[Your goal]
Copy each line below in which the string "left" appears.

─── Data to use

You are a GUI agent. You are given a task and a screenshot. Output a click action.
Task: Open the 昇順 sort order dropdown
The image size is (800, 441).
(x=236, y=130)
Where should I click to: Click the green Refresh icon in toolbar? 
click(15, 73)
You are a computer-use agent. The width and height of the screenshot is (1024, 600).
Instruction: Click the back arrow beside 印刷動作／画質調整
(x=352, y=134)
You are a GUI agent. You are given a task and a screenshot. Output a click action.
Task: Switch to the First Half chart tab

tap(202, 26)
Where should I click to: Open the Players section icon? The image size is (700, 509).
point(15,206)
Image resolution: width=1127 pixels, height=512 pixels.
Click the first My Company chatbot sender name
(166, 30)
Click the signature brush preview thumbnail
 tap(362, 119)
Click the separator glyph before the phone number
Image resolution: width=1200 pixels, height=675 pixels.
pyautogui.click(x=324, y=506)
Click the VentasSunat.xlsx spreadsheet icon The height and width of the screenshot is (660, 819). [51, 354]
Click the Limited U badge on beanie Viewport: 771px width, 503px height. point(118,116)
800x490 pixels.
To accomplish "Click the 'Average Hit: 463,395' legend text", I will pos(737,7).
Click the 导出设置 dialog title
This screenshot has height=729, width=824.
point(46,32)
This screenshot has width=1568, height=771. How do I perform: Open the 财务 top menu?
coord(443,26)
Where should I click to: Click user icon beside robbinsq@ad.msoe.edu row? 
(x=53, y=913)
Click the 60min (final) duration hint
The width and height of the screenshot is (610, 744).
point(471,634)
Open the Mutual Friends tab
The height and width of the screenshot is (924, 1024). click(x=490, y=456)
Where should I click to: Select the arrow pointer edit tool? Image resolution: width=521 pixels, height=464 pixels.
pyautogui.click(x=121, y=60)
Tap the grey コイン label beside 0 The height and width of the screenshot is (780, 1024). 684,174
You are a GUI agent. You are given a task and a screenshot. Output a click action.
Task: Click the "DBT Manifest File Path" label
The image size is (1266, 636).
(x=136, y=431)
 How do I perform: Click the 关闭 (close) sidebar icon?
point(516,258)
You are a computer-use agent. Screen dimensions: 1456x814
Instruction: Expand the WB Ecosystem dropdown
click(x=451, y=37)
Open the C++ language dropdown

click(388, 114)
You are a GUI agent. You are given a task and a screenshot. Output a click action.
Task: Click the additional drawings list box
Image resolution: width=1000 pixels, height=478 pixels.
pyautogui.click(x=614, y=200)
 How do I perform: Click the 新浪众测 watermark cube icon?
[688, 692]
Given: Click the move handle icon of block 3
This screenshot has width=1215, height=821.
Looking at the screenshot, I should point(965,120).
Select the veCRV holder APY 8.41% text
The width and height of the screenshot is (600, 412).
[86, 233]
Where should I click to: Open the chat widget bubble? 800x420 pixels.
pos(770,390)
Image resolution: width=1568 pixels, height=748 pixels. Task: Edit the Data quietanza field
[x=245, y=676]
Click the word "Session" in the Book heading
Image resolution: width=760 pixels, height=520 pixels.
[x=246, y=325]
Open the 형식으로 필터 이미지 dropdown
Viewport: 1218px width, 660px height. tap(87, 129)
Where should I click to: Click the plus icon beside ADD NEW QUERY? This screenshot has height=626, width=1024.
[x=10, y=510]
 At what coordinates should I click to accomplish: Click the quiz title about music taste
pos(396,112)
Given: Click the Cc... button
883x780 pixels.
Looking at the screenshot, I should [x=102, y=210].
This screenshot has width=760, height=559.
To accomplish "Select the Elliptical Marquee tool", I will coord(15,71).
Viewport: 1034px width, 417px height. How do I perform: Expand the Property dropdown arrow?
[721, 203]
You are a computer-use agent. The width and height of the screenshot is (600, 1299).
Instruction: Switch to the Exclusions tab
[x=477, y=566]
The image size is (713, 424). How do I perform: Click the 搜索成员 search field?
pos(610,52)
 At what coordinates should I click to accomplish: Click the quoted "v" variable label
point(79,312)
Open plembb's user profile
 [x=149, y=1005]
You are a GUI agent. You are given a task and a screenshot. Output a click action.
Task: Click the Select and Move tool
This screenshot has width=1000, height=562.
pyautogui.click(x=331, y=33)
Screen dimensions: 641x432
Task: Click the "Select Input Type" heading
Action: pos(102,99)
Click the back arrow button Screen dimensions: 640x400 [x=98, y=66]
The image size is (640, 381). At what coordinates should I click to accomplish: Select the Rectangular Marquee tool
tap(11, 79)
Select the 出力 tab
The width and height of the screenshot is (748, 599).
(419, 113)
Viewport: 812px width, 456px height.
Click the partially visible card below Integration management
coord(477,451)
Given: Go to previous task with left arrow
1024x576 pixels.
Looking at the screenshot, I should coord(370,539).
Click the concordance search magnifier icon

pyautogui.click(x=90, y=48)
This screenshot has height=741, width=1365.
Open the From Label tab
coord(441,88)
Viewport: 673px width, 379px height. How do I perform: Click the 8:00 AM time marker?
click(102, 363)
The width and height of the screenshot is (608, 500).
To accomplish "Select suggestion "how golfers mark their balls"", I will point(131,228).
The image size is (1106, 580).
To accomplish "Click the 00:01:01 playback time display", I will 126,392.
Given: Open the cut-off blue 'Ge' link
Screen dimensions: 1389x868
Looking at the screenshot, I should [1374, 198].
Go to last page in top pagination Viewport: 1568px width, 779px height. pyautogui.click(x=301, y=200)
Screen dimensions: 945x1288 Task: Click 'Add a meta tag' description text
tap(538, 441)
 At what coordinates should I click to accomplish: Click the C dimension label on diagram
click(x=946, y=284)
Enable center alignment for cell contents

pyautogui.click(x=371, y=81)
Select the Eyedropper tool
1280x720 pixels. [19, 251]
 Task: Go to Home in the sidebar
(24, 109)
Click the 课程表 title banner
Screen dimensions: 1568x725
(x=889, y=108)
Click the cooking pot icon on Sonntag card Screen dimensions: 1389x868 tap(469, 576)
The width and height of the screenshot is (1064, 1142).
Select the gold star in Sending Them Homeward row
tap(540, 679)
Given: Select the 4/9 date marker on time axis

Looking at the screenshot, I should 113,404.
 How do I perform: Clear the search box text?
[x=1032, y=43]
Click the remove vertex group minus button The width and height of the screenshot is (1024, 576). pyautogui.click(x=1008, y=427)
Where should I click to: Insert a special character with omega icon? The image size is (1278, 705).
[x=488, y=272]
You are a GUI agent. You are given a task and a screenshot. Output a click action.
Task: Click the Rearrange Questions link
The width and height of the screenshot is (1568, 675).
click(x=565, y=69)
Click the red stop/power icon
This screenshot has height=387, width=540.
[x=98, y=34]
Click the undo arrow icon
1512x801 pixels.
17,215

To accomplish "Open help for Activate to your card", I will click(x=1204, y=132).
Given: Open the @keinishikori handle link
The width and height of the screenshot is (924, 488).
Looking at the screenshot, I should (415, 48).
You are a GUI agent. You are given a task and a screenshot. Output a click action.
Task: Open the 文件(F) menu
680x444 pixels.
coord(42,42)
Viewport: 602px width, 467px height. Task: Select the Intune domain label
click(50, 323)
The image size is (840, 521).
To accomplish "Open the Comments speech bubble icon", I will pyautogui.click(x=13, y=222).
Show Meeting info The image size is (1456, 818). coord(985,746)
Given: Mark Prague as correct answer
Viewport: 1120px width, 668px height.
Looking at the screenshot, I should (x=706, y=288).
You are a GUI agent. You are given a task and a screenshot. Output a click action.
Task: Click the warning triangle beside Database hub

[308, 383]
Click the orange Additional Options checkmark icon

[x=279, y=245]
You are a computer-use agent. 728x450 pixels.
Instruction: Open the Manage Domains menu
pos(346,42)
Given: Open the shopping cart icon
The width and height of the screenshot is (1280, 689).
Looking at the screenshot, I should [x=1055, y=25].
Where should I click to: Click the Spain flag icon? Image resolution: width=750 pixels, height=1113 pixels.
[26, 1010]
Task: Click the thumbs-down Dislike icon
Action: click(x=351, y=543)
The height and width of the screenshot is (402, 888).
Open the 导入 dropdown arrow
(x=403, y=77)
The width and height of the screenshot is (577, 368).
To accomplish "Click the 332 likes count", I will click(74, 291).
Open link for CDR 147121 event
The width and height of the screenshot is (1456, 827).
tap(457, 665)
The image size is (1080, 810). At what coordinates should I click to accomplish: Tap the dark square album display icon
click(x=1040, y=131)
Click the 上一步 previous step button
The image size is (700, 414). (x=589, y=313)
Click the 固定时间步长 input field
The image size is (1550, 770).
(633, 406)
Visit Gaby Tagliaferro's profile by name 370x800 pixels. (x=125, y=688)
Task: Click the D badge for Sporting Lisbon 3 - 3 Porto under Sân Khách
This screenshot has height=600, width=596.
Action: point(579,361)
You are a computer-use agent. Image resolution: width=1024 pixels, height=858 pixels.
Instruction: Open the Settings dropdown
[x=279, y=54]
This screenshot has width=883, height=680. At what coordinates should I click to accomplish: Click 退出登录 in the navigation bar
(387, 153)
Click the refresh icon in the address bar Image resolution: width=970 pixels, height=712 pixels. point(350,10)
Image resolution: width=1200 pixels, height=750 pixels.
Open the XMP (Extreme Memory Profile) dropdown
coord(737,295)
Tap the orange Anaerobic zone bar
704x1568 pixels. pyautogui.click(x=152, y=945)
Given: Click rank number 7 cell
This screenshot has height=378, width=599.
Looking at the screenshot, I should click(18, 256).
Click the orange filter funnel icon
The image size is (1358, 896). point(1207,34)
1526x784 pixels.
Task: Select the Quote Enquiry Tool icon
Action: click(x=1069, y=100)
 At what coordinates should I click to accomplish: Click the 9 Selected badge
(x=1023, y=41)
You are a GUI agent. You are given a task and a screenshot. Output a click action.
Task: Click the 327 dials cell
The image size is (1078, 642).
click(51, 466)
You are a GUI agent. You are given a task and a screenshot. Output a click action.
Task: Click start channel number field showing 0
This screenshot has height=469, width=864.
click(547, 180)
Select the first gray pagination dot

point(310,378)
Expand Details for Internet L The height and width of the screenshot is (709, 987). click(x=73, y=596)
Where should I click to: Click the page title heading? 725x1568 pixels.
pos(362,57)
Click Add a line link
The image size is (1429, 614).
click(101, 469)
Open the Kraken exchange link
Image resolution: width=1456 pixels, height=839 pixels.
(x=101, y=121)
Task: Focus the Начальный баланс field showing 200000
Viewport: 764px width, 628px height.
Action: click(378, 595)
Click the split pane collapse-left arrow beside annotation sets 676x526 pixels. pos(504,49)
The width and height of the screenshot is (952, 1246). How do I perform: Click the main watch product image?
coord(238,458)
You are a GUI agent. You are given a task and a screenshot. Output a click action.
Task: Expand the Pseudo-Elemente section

──────

[Response to the task]
Given: Go to previous task with left arrow
Click the split pane collapse-left arrow beside annotation sets 676x526 pixels. pos(504,49)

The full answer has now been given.